**Data supplied**.
--- begin ---
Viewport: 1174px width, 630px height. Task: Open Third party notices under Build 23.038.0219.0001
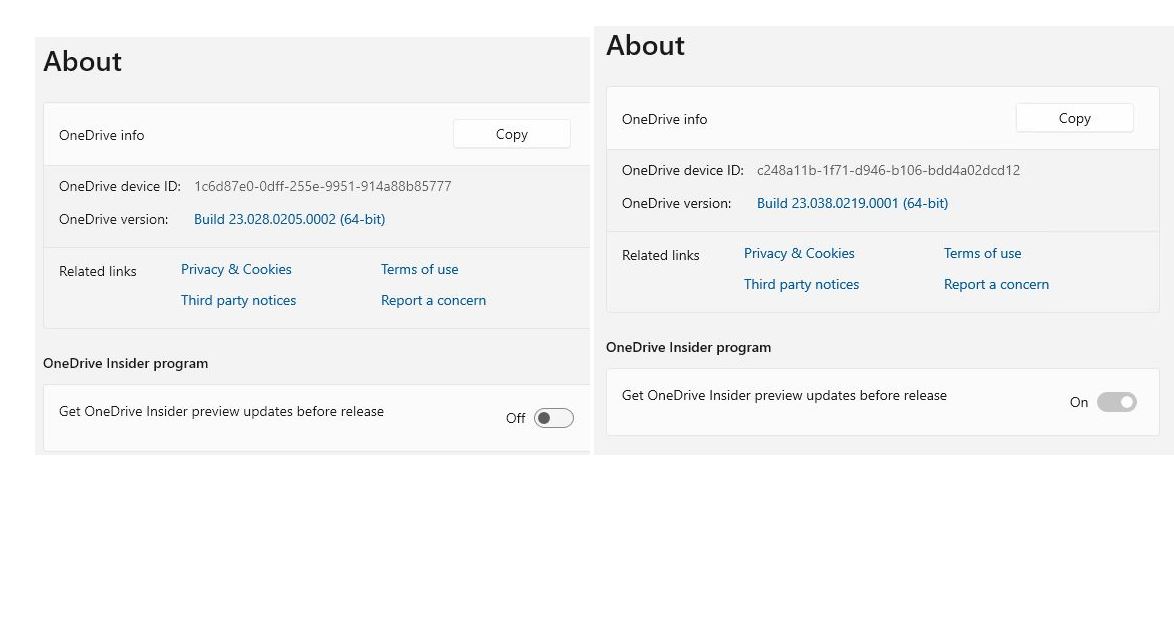click(x=801, y=284)
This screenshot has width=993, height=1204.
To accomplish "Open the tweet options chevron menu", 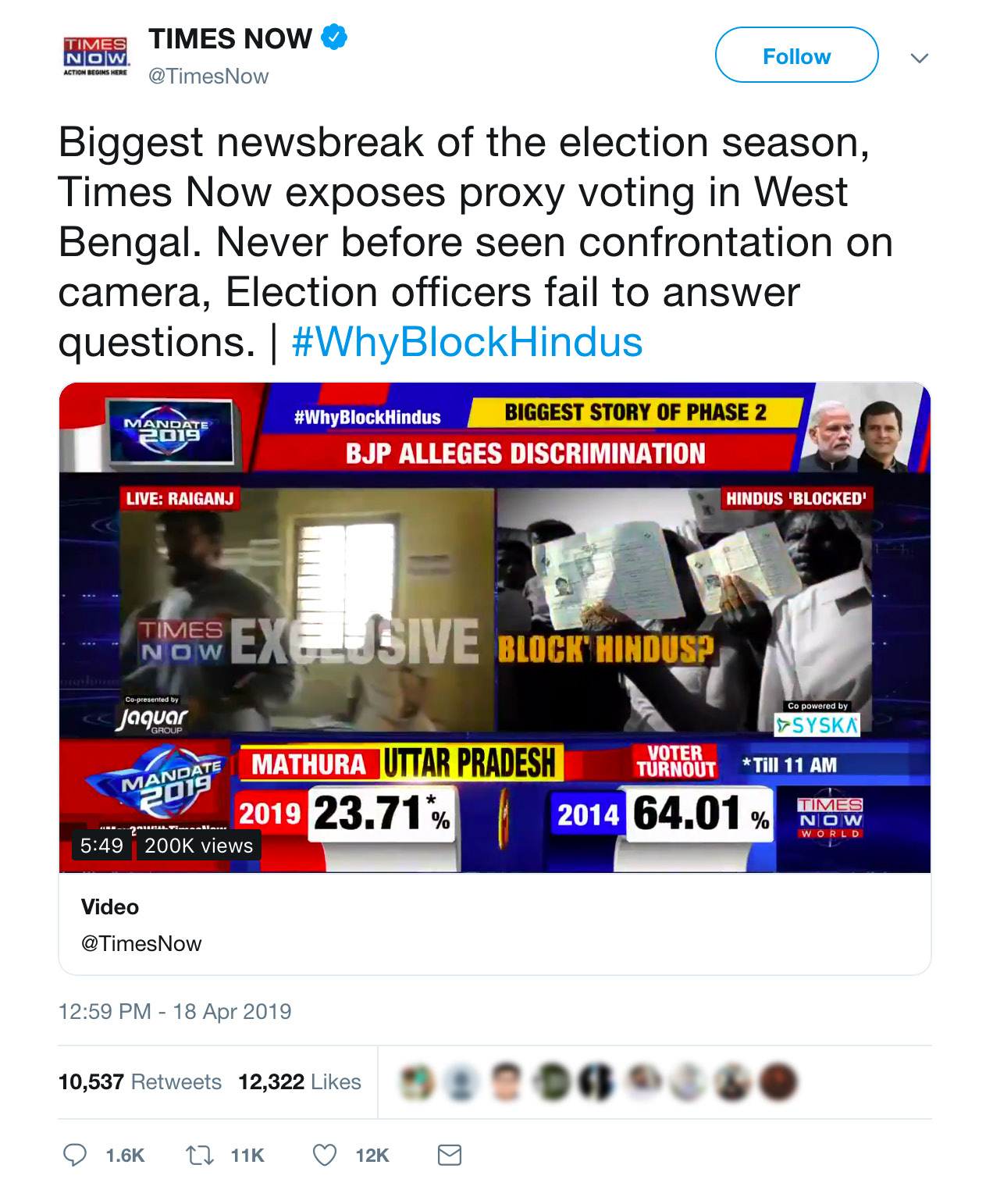I will [920, 58].
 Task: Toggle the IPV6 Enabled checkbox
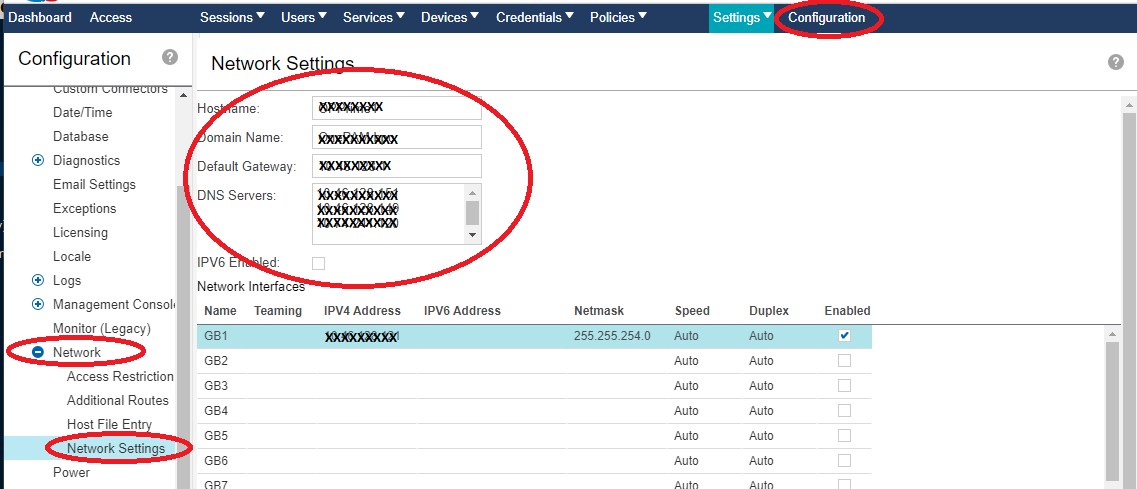coord(318,263)
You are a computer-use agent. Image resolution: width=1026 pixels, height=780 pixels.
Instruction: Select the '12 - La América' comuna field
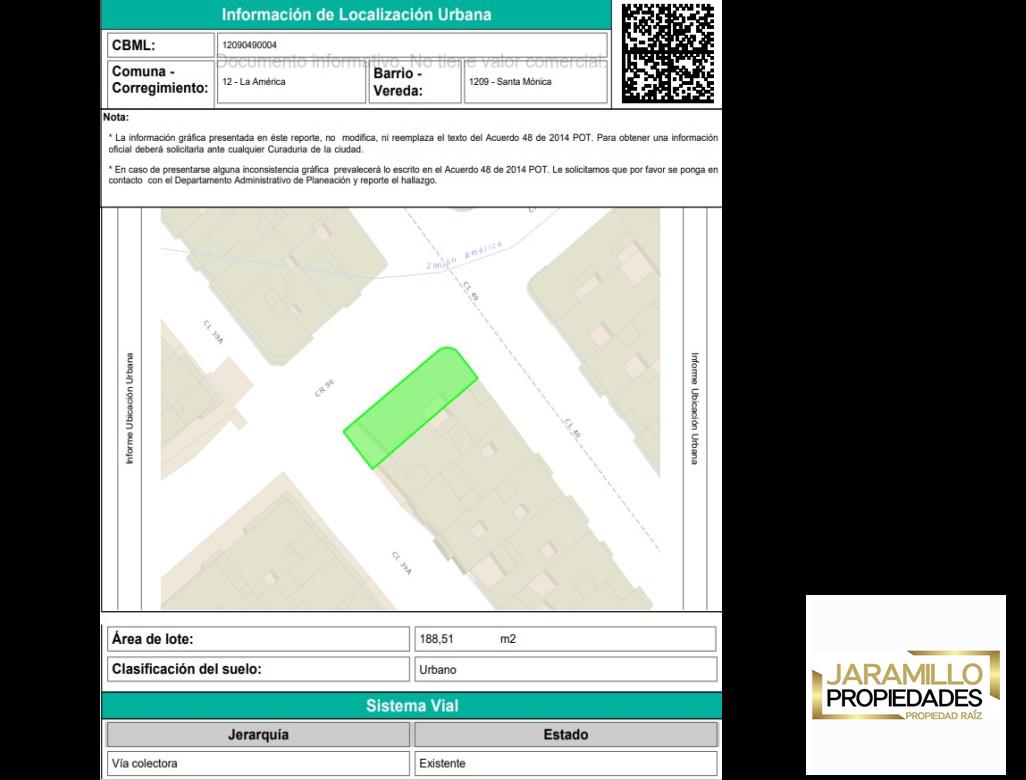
--- end ---
**Work to be completed**. How many lines in the rows above contain the string "width"? Give only the number.

**Response to the exercise**. 3